I should point out that this is a global organization with a substantial presence in multiple countries… any Exchange architecture that was deployed needed to take into account multiple languages, time zones, varying degrees of connectivity (in the United States we had near infinite bandwidth, in India we had a 2 Mbps DSL). The 2010 architecture was to be as fault tolerant as possible, utilizing a minimum of three database replicas spread across three continents.

To fully disclose my personal feelings, I wholeheartedly believe that a hosted Microsoft Exchange solution is ideal for any Small-to-Medium sized business. Microsoft Exchange is quite simply a complicated beast. While it may be easy to deploy utilizing Microsoft’s Small Business Server, it is quite difficult to troubleshoot for the vast majority of SMB computer consultants. It is for that reason that I believe a hosted solution is critical to the success of an SMB network and probably much more cost effective when you take all of the factors into account.

However, when it comes to the Enterprise sector, we are presented with quite a few additional challenges. For starters, migrating users to a traditional shared hosting platform is ridiculous. The effort that would need to be put forth and the risks involved with migrating thousands of users to a new, shared Exchange architecture is quite simply madness.

Most Exchange Hosting companies though offer a “managed” solution where the Exchange architecture is deployed much as it would be if it were a 100% internal deployment, but the hosting company then manages that solution using their substantial on-staff talent.
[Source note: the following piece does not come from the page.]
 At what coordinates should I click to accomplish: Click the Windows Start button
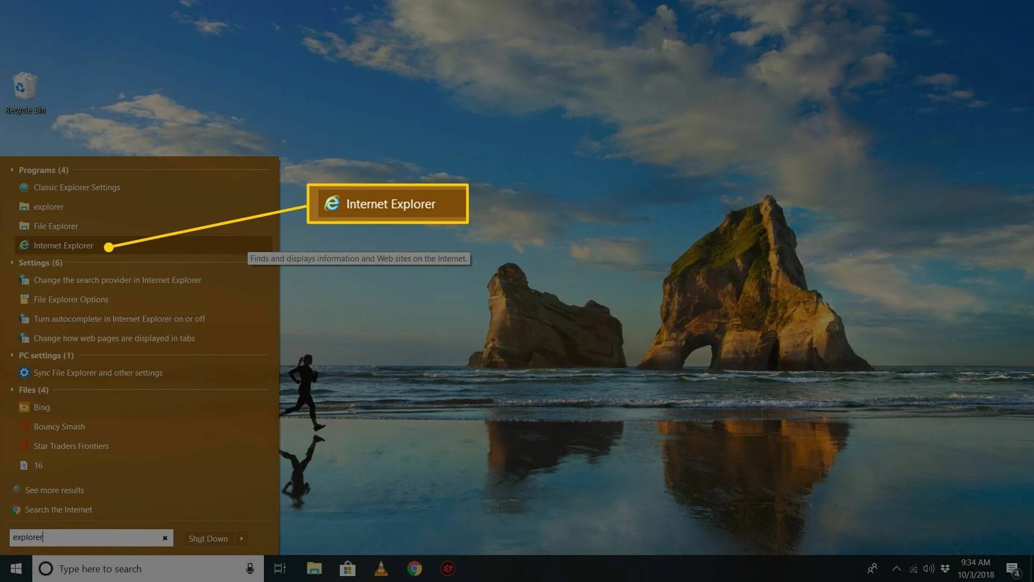click(16, 569)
The use of external staff to manage a (probably) publicly traded company is where I have a real problem.

As any Exchange admin knows, it is exceedingly easy for an Exchange admin with privileged access to anyone’s mailbox, including senior management, with little or no trace of that access having ever taken place.

Consider for a moment all of the information you could glean about a publicly traded company if you had access to the CEO, Chairman’s, President’s, COO, and CFO mailboxes. Assume for a moment that they encrypt every single email they send (they likely do not)… imagine what you could find out just by having access to their calendar and contacts. A person could discover information related to an impending bankruptcy, internal strife, recalls, or mergers… information that is exceedingly valuable.
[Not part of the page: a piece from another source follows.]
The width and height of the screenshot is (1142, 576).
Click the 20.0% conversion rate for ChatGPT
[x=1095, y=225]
Now imagine that you see a press release from a major Exchange hosting company bragging that they host such and such Fortune 500 company. If you really wanted some info, it would be an easy task to identify their senior engineers and find one that needed some extra money. It’s just too easy to see the potential for abuse and the reward for encouraging that abuse is substantial.
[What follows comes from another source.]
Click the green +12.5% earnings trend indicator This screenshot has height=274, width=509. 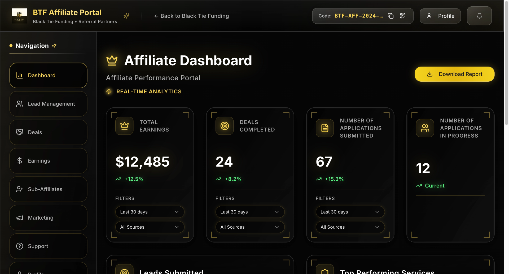[130, 179]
Honestly, I really don’t care how many non-disclosure documents are signed or any number of insurance policies that are in place… a third party having that degree of access is spooky, there is no way they can control all of their employees and they likely are not vetting their employees as thoroughly as they say they are.

Internal admins certainly have the same access… but at least they are on the corporate network, and can be snooped upon themselves. It would be far more likely to catch an internal snoop than an external snoop, and an internal snoop would probably have a real fear of losing their job. InfoSec departments deal with internal snoops every day, external snoops are much harder to catch, especially when they’ve been given the keys to the castle.

I will say I am a big proponent of domain-integrated encryption, such as the products available from CryptZone. I strongly believe every email should be encrypted, it’s the only way to provide reasonable certainty that information is being kept confidential.

Nevertheless, I believe it is critical for the enterprise, especially the publicly traded varieties, to maintain operational control of any messaging system. The risks far outweigh the rewards of outsourcing any piece of it.